Classique

Franz Liszt

Leif Ove Andsnes (piano)

(EMI Classics 7243 5 57002 2 3)

Liszt marque un tournant dans la carrière de certains pianistes. Ce fut le cas de Murray Perahia, longtemps tétanisé par cette musique qui l'intimidait. Jusqu'au jour où Vladimir Horowitz lui a dit: «Vas-y, tu dois le faire.» Révélation: Perahia décuple alors sa puissance sonore, il élargit sa palette de couleurs, signant quelques disques d'une rare beauté (pour Sony Classical).

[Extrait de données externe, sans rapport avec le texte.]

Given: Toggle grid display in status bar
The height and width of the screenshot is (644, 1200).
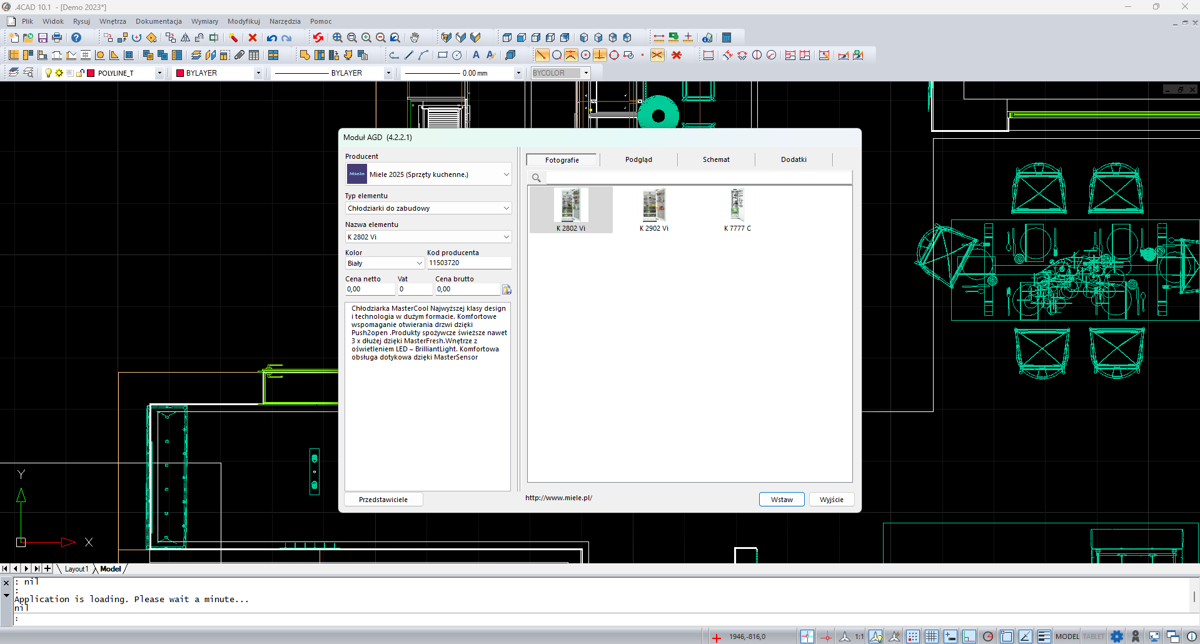Looking at the screenshot, I should 931,636.
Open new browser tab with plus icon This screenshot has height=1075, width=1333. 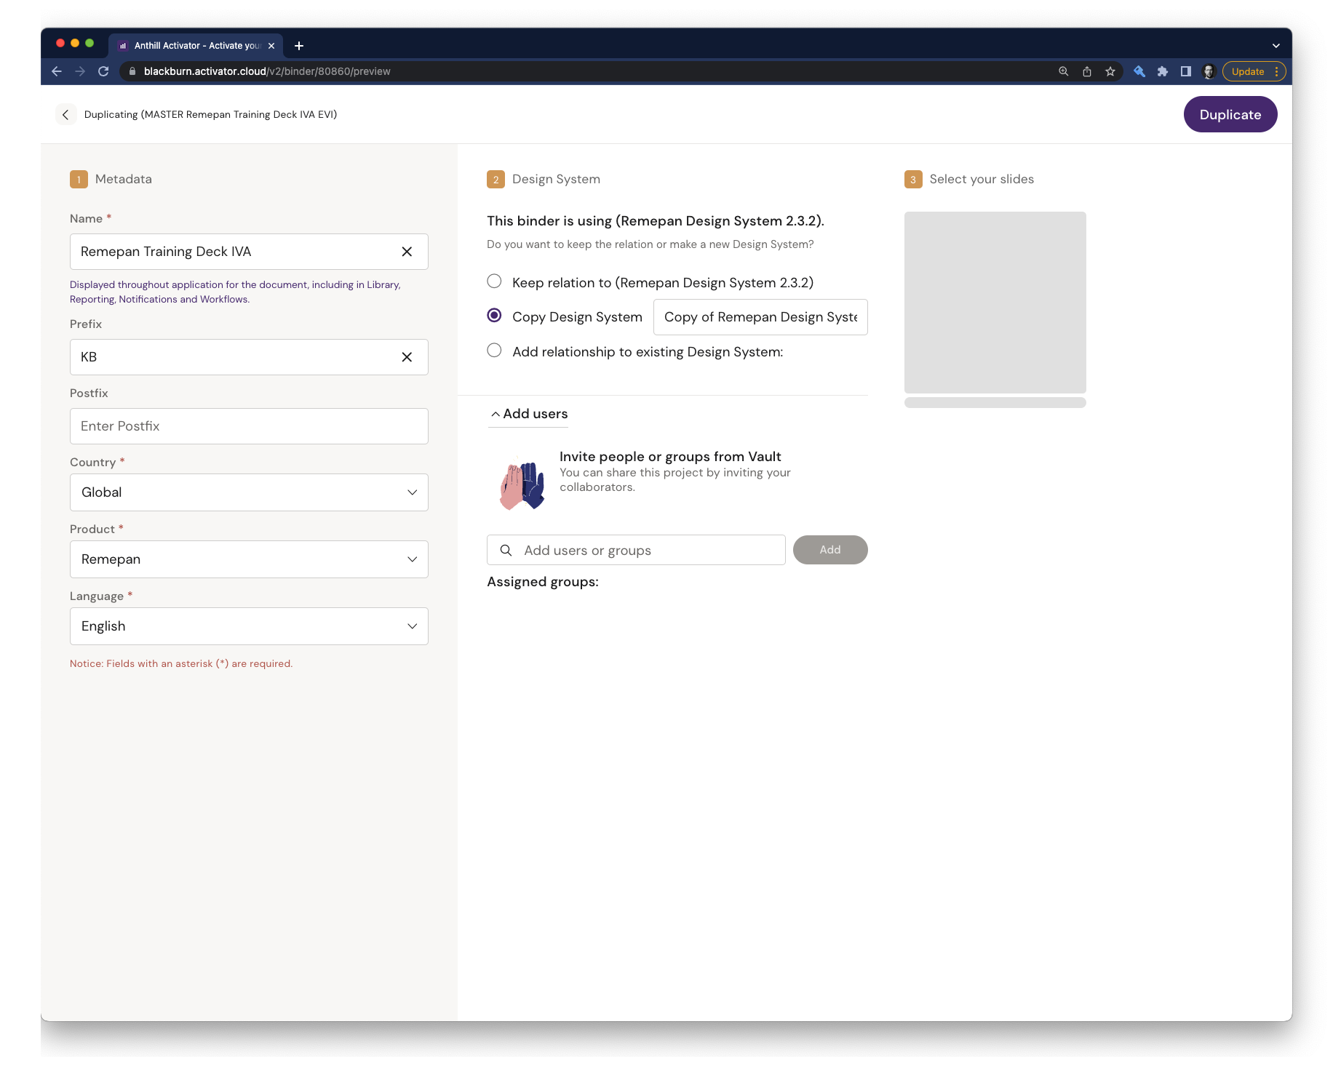(299, 46)
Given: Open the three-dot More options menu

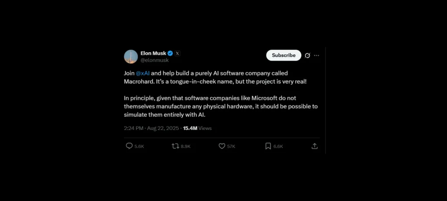Looking at the screenshot, I should [316, 55].
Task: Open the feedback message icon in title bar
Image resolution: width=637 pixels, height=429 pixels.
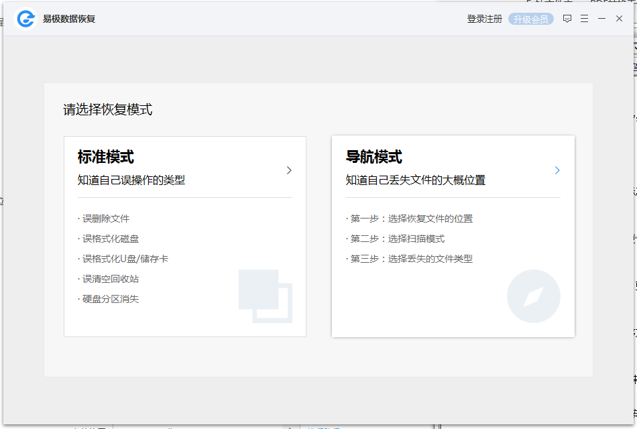Action: coord(567,19)
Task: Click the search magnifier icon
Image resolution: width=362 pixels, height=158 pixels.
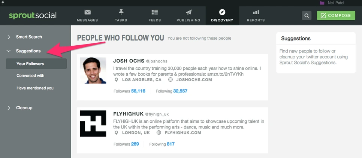Action: pos(307,16)
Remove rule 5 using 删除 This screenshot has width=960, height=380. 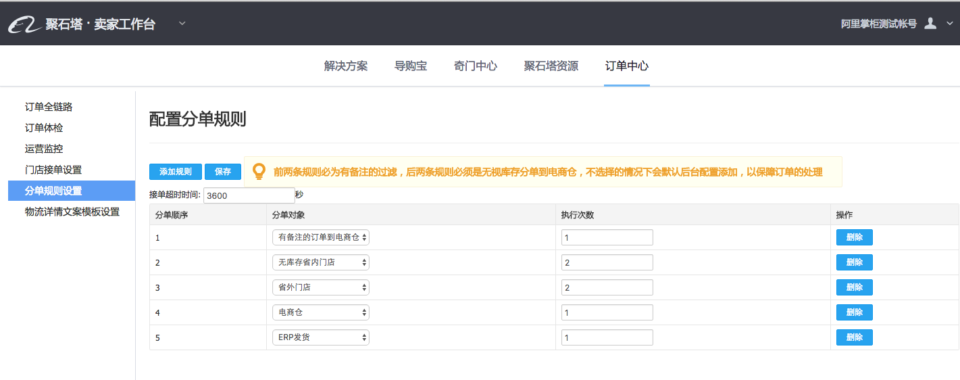855,337
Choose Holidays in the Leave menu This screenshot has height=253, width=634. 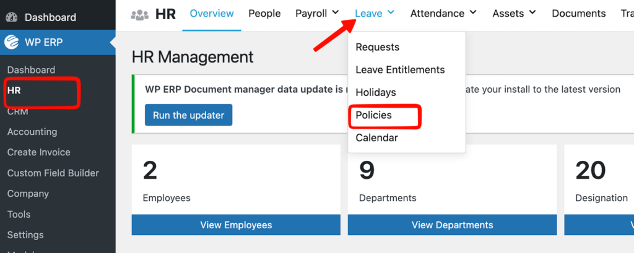click(x=376, y=92)
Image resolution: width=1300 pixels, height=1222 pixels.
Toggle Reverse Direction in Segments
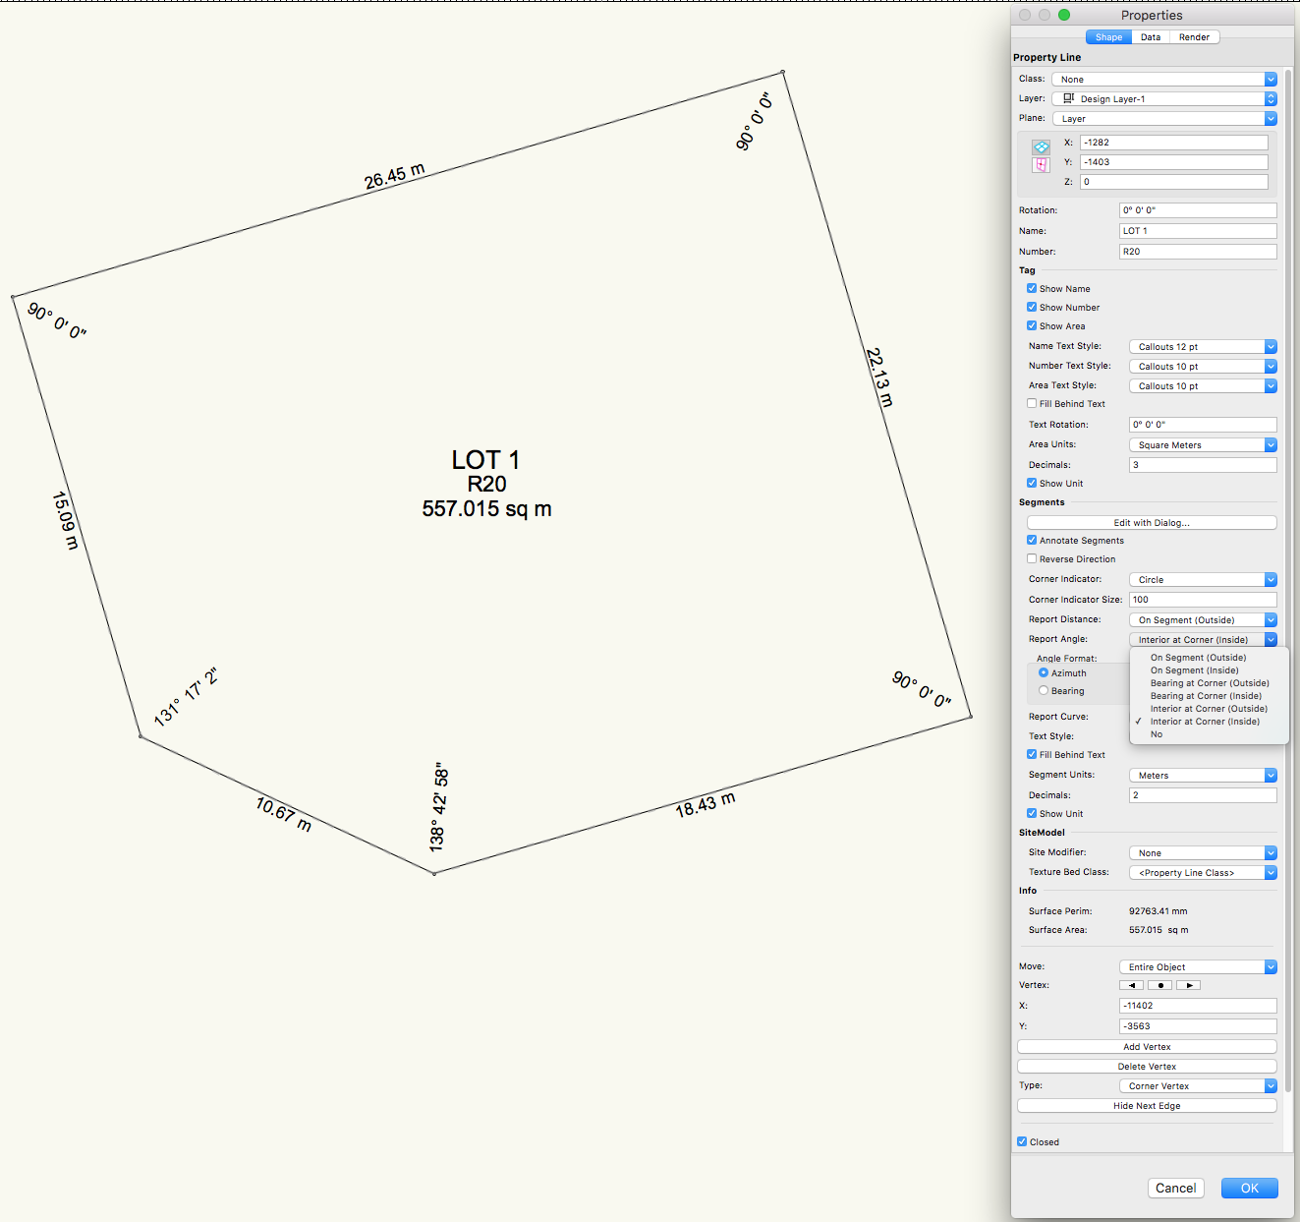point(1032,558)
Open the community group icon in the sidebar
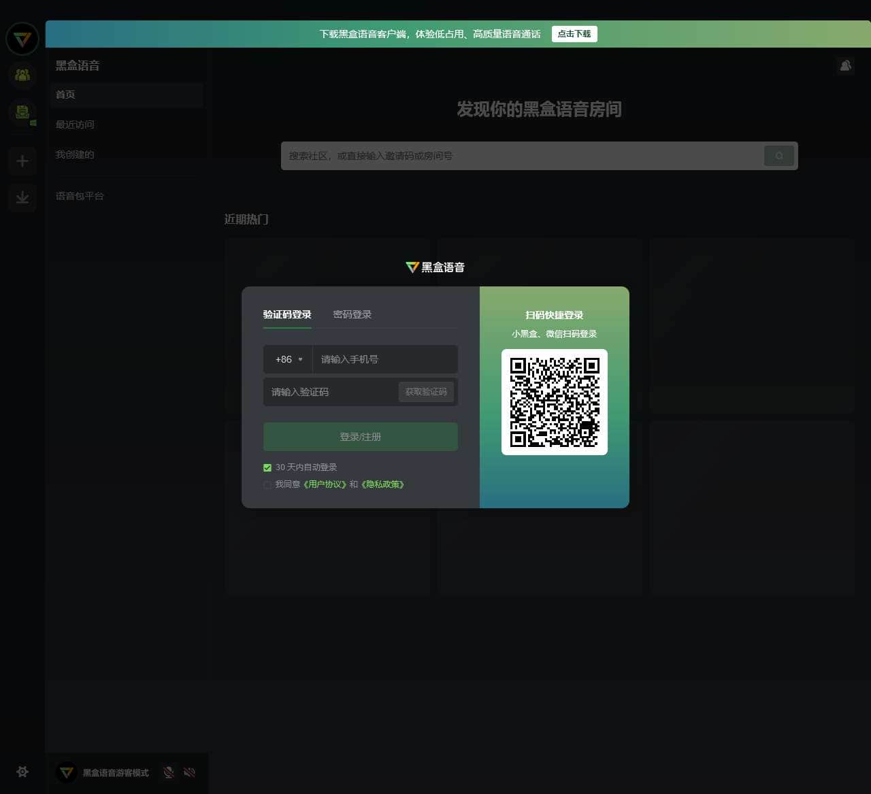This screenshot has height=794, width=871. [22, 75]

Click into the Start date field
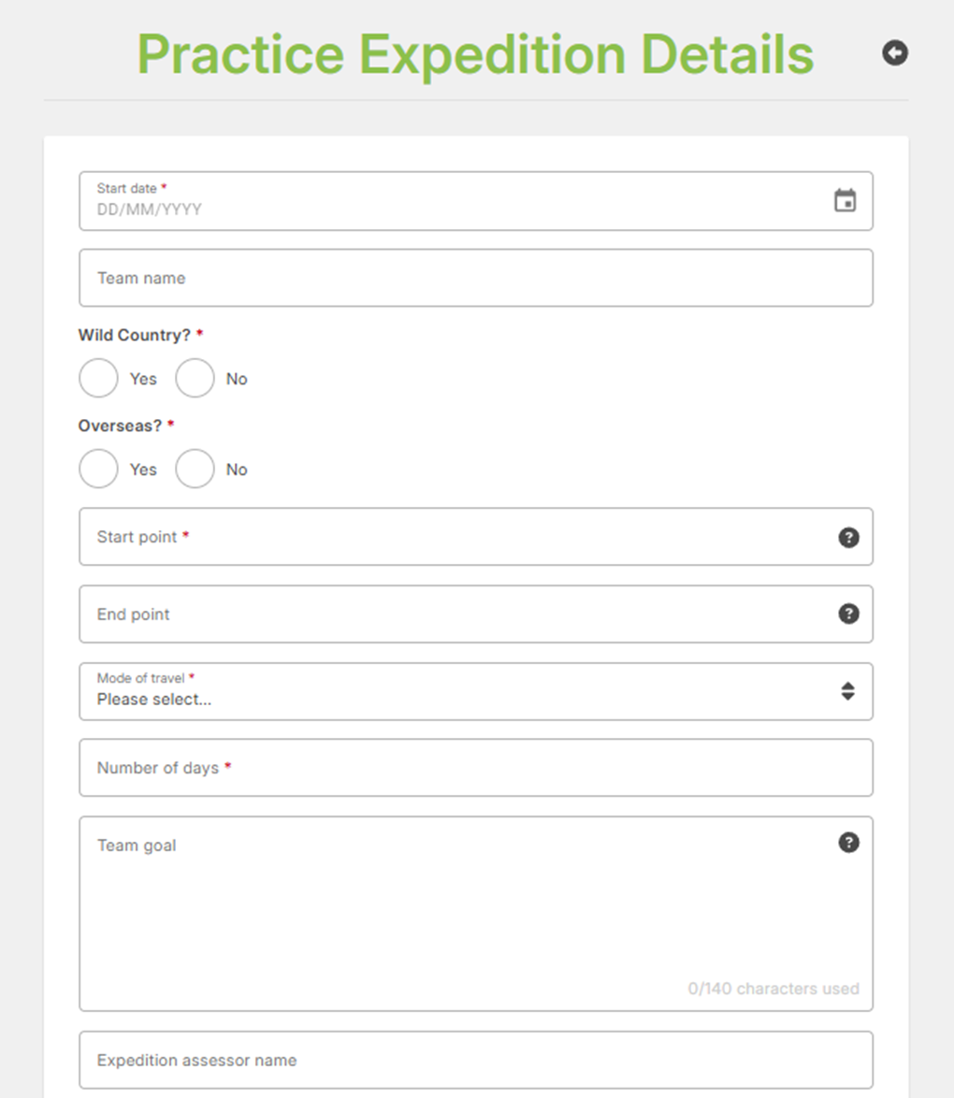coord(449,209)

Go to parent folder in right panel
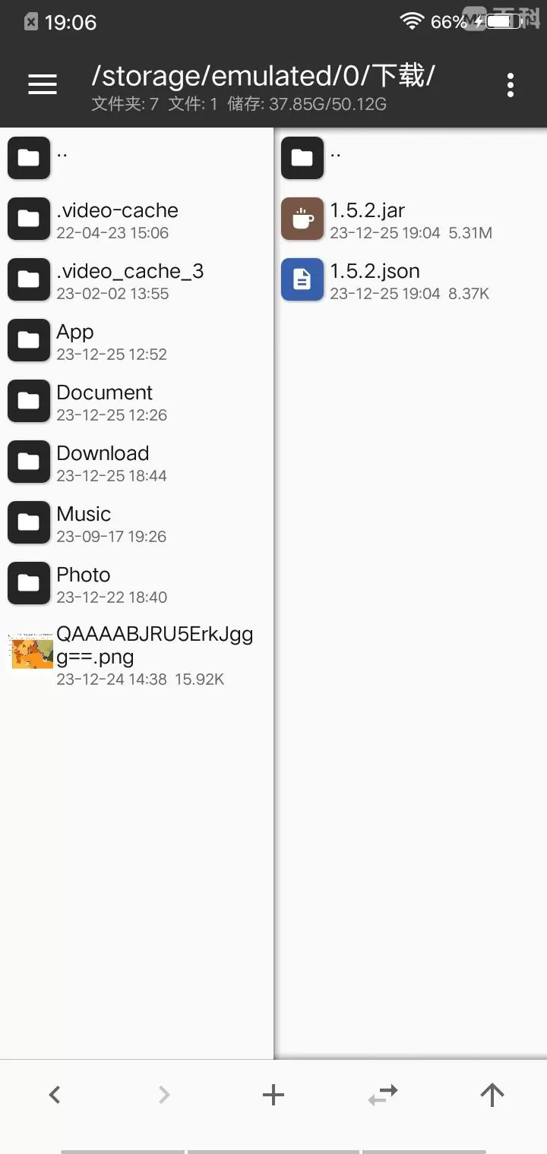pos(410,158)
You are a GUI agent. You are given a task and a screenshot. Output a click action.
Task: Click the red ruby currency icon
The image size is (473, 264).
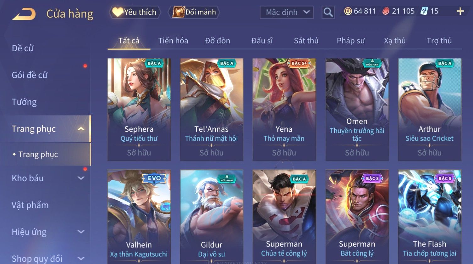(386, 12)
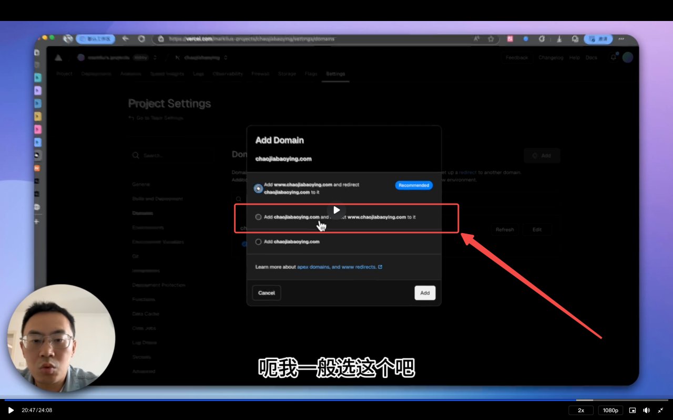The height and width of the screenshot is (420, 673).
Task: Click Cancel in the Add Domain dialog
Action: pyautogui.click(x=267, y=293)
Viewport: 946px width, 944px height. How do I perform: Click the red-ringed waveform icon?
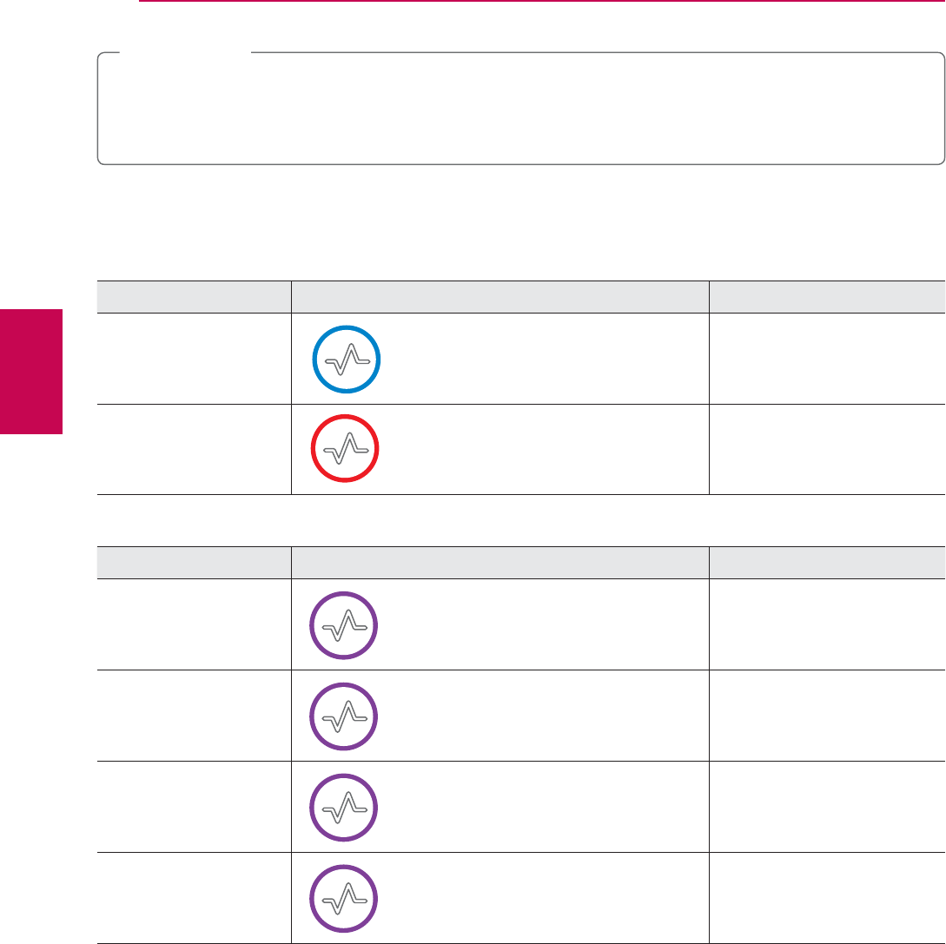(x=345, y=450)
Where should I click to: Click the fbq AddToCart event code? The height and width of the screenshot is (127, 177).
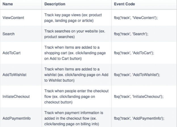click(132, 53)
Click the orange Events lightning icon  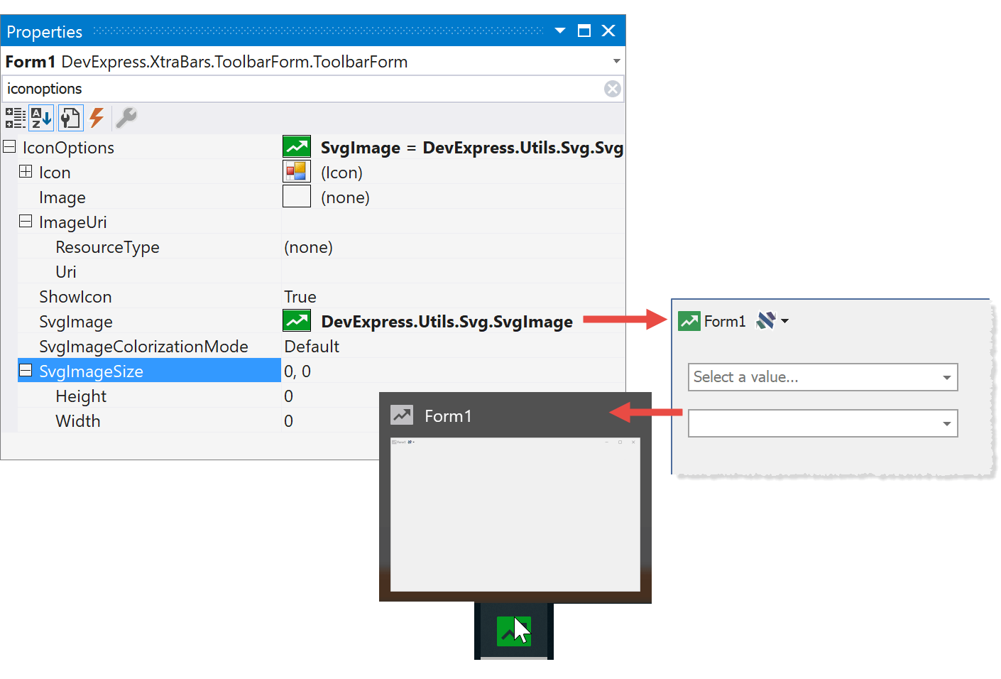(x=97, y=118)
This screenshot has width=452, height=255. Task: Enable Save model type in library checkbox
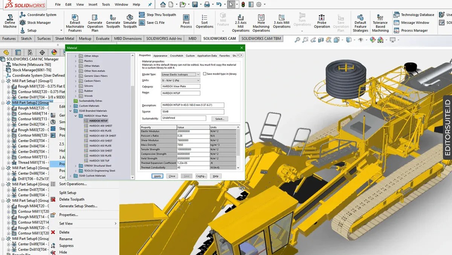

Aujourd'hui, c'est au tour de Leif Ove Andsnes de faire le pas. Le voici qui libère tout son potentiel, s'autorisant des cascades de notes ébouriffantes, laissant parler ses doigts en accord avec son cœur. Cette synchronisation entre la tête et l'expression frappe d'autant plus que les œuvres choisies – toutes belles, certaines rarement jouées – réclament une pensée rigoureuse. Il faut savoir doser ses efforts pour ne pas verser dans une grandiloquence futile, ou dans un coulis d'émotions confites. Plus on le joue droit, plus Liszt émerge comme un maître de l'architecture, en particulier dans ce chef-d'œuvre visionnaire qu'est Après une Lecture de Dante. Prestidigitateur de génie, le pianiste norvégien dévoile les multiples facettes de Liszt, tiraillé entre une vie monastique et les délices du corps. D'où une sensualité aussi douce qu'un nectar des dieux (Andante lagrimoso, Elégie), mais jamais mièvre.